**Required action:**
All that is needed is every line of the listing below that has "beside".

================================

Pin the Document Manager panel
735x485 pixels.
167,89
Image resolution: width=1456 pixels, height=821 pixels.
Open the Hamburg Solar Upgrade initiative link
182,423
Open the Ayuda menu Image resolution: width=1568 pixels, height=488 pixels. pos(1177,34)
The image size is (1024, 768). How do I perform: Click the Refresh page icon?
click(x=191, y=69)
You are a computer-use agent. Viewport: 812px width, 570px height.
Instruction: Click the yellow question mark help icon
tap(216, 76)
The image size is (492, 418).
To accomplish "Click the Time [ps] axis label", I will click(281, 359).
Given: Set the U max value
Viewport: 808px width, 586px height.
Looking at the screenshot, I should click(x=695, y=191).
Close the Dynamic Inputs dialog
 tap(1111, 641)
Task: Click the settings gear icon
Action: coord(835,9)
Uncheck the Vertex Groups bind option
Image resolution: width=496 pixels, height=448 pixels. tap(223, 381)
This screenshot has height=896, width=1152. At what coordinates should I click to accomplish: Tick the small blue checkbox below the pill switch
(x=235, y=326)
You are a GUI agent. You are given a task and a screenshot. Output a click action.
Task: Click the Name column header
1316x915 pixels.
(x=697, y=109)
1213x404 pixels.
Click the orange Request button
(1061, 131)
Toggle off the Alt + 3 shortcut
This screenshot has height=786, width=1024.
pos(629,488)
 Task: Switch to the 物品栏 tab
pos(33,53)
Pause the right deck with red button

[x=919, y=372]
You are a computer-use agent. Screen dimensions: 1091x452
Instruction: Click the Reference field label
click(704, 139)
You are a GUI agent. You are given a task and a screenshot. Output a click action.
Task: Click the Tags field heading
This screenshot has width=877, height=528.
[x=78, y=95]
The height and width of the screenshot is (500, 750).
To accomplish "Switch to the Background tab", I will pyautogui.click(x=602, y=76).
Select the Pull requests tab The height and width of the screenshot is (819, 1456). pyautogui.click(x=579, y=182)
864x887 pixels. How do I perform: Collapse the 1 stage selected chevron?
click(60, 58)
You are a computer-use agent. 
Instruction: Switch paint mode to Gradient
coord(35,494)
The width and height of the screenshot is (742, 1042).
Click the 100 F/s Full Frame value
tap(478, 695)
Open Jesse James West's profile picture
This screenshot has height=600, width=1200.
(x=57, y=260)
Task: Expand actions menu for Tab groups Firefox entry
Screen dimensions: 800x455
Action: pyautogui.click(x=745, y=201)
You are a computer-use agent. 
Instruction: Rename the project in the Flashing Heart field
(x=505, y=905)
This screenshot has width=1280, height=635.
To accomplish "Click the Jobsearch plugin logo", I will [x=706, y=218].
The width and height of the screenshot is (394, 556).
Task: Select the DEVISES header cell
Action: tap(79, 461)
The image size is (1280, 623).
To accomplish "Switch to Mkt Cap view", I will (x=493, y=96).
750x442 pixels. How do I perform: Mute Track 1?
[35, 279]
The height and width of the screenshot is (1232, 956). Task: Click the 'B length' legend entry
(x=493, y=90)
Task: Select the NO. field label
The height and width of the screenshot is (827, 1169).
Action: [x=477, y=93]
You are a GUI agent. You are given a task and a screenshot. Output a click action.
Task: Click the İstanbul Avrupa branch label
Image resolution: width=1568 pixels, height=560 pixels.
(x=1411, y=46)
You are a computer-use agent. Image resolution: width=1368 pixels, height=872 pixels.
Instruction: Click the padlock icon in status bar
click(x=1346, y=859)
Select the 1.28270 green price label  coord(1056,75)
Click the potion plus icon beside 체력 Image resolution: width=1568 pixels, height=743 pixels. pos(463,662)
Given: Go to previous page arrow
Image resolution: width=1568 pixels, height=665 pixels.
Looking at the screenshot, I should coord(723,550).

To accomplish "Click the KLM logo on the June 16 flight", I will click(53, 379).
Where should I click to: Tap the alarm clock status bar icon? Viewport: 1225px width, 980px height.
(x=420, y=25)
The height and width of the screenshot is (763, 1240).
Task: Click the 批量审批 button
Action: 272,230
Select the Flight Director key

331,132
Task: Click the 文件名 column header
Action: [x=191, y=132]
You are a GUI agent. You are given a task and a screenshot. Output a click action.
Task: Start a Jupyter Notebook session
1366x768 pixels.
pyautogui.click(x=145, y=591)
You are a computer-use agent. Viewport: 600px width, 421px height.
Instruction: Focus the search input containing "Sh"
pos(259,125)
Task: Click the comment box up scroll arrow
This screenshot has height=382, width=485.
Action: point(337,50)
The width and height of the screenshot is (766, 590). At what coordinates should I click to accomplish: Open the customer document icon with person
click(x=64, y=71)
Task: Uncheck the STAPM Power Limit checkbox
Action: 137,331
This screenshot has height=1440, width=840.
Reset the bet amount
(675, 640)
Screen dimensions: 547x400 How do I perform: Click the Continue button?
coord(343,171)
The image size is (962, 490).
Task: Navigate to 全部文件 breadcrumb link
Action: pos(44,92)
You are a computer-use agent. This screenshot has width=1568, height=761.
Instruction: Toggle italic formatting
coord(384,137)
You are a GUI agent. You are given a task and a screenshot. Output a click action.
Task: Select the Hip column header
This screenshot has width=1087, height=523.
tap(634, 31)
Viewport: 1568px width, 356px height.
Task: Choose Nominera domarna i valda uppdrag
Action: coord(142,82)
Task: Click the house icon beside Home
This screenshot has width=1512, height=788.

================================

**Result:**
Click the potion plus icon beside 체력 Image resolution: width=1568 pixels, height=743 pixels. pos(463,662)
Task: Click the house icon beside Home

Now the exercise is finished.